It’s been a long time since our last update. A full calendar year plus nine months. We want to revitalize this platform and post more regularly about our technical work. It’s been so long we feel we should write an update. We’ve completely changed gears from working on Next and spent our time updating TagPro Classic. What follows is a timeline of our work since then.
- 2016 Birthday Event: Tower 1-2
- TagPro Next Map Maker Preview
- 2016 Saint Patrick’s Day Event: Pup Drunk
- 2016 Easter Event: Egg Throw
- 2016 April Fools Event: TagPro Next Warp
By this point the community had made it clear we weren’t doing enough work on TagPro Classic. The hot topic was about getting new players to play the game. For a long time our primary source for new players came from AskReddit threads, and since being banned for vote manipulation we could no longer participate. The lack of new players was noticeable. We shifted our focus to develop more features for Classic.
- You are concerned about classic and player retention. We hear you.
- Redesign the website
- Texture pack picker
- Change default texture pack
- Live tutorial system
- Muting toxic players
- New “How to Play Video”
- Release 57,000 reserved names
- Website Redesign
Mentioning our plans for Kongregate blew up on us. As always it took us much longer than we expected to finish this up. There was enormous difficulty in building a user account system for Kongregate users. This time-consuming task made it difficult to put other features in, and we also had little to report for a while since it’s all invisible backend changes. Not to mention it was summer and we step back to have fun in the sun. We still added updates in the mean time:
At this time the community was in full force meming hard on the volume slider. Some of it was pretty funny.
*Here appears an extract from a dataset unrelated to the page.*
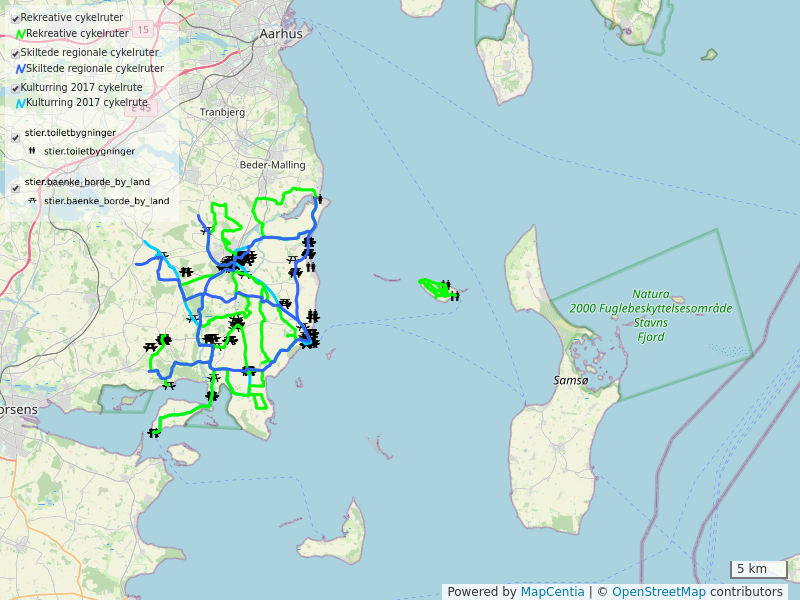Open the OpenStreetMap contributors link
This screenshot has width=800, height=600.
tap(697, 592)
Immense frustration with our lack of visible progress for Kongregate created an atmosphere of doubt we’d be able to do the job . We then created a new role for a community manager to help us with keeping a respectful communication channel with everyone.
- First Community Update
- Texture Pack Picker
- 2016 Halloween Event: Pumpkin Toss
- November Community Update
- Update default texture pack
- Invisible !mods calls
- Preview texture packs
- Kongregate Release
This was where we had drawn the line for Classic, we met our initial goals for Classic and even went further and put it on Kongregate. From this point it was unclear what we should do. The community still desperately needed more players and our efforts only minimally paid off. In addition more and more features are requested for Classic.
- Surprise Christmas Event
- December Community Update
- Power-up delay
- TagPro news at end of game
- Ping tracking analysis
- 2017 Birthday Event: Tower 1-3
- Add Discord
- February Community Update
- Cancellation of Next
- Add Latin characters to chat (for the Frenchies)
- Server lag stress handling
We realized at this point we can’t simultaneously work on two games. Splitting our efforts increases the difficulty to add features. All our attention had been on Classic and we had little time to work on Next. Members of the community who believed in that project saw no progress while we kept saying in every monthly update Next is still planned. We needed to decide on one project. We tabled development on Next and attempted to keep the larger group of Classic players happy.
- New Flair and Muting
- Add Ball Spin
- March Community Update
- Paypal bugfixes
- 5v4 bugfix – 9 players could be in the same game
- Sorting texture packs
- April Community Update
- Update moderator tools
- Database fixes and upgrades
- Balls warping from spectator mode bugfix
- Add table list to maps page
- 2017 Easter Event: Eggball
- May Community Update
- Eggball in groups
- July Community Update
- Feedback we needed and announcements of no-script soon
- No-Script Option for Leagues
- Live Player Position
- August Community Update
- More recap and upcoming timers and gate fixes
- No September Update
- Personal Issues
The community didn’t take this last update well. Our community manager helps us facilitate a respectful communication channel with everyone. That month of September we had several updates ready to be pushed into production once they went through a final code review. Our community manager tried to meet with us, but we couldn’t coordinate a time. We were unable to relay our progress, and our community felt abandoned. Overall a rough month.
Here we are today. We’ve announced in previous updates we’re working on a single world joiner. We want to use this to help reduce latency and spawn a simple matchmaking system. This is another idea likely to blow up on us. These massive updates take time, lots of testing, and patience. We have other features in the pipeline too. We’ll likely finish the smaller things before the joiner.